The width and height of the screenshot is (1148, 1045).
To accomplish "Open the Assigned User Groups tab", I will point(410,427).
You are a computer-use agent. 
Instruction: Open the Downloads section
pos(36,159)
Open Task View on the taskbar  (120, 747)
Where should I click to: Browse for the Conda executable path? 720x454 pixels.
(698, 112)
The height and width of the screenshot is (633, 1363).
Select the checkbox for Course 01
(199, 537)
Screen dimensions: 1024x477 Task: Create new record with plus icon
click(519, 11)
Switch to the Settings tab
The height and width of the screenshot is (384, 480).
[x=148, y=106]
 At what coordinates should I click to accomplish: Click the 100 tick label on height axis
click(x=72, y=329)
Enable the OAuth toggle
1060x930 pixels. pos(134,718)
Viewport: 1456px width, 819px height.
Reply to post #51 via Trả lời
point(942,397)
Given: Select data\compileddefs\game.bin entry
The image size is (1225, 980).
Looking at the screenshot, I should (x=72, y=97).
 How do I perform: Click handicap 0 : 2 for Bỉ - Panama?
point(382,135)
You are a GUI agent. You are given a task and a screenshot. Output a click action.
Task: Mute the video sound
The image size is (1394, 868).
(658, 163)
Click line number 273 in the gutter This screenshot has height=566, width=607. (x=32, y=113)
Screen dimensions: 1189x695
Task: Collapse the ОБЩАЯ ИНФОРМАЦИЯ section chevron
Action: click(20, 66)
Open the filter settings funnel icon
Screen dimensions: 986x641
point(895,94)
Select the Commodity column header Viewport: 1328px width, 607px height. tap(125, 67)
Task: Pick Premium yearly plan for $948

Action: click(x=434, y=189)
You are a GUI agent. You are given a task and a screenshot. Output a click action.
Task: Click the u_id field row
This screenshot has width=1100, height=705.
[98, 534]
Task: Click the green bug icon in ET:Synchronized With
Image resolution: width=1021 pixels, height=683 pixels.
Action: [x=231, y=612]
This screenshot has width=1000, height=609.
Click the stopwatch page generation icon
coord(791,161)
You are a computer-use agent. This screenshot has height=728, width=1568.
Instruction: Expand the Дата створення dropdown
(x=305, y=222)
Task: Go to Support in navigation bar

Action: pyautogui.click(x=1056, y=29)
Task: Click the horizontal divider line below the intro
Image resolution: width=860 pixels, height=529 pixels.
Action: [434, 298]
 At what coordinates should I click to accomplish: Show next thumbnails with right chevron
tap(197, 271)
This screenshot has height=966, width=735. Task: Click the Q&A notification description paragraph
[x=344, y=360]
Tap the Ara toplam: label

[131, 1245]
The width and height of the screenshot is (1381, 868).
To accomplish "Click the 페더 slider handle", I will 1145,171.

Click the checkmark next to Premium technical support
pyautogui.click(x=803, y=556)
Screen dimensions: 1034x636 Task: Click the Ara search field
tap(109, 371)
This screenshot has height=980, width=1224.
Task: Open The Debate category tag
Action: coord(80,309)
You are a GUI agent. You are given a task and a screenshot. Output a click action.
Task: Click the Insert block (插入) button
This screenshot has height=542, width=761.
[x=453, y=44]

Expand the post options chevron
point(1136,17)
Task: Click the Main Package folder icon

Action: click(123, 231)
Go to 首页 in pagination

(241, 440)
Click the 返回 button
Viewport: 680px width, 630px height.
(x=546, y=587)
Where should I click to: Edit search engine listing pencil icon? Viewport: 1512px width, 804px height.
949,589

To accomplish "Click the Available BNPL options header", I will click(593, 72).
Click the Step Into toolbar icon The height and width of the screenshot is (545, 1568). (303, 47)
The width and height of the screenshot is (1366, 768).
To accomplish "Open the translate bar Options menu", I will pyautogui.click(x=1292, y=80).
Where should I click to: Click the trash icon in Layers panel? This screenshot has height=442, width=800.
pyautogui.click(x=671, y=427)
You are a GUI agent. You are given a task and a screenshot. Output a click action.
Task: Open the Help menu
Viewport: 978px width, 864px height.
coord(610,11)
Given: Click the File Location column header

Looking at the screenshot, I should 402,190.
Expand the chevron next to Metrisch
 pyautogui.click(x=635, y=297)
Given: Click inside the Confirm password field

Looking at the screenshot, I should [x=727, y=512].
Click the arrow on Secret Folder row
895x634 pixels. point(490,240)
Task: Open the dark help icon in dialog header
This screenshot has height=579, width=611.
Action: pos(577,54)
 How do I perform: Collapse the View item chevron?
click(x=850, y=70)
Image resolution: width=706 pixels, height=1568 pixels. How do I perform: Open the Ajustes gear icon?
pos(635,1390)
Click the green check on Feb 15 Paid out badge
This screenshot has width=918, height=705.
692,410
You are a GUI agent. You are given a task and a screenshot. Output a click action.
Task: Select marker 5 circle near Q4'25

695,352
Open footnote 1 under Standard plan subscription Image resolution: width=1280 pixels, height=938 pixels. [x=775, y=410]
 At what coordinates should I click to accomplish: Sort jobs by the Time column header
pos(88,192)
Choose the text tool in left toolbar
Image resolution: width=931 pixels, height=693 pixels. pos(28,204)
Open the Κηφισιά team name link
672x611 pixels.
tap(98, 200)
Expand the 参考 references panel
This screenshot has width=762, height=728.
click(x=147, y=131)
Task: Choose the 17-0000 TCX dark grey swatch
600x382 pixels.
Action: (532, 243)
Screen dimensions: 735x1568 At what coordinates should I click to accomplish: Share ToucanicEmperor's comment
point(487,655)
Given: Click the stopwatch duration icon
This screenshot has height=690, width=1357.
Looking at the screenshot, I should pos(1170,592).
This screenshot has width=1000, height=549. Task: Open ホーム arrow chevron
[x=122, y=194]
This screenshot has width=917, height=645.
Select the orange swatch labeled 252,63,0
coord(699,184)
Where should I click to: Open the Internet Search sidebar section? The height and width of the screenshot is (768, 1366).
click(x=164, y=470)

----

#### EXERCISE PROMPT:
Copy out each line of the data that has the word "will" in it.

#### WRITTEN SOLUTION:
To accomplish "Open the Assigned User Groups tab", I will point(410,427).
To accomplish "Click the 페더 slider handle", I will 1145,171.
To accomplish "Click the Available BNPL options header", I will click(593, 72).
To accomplish "Open the translate bar Options menu", I will pyautogui.click(x=1292, y=80).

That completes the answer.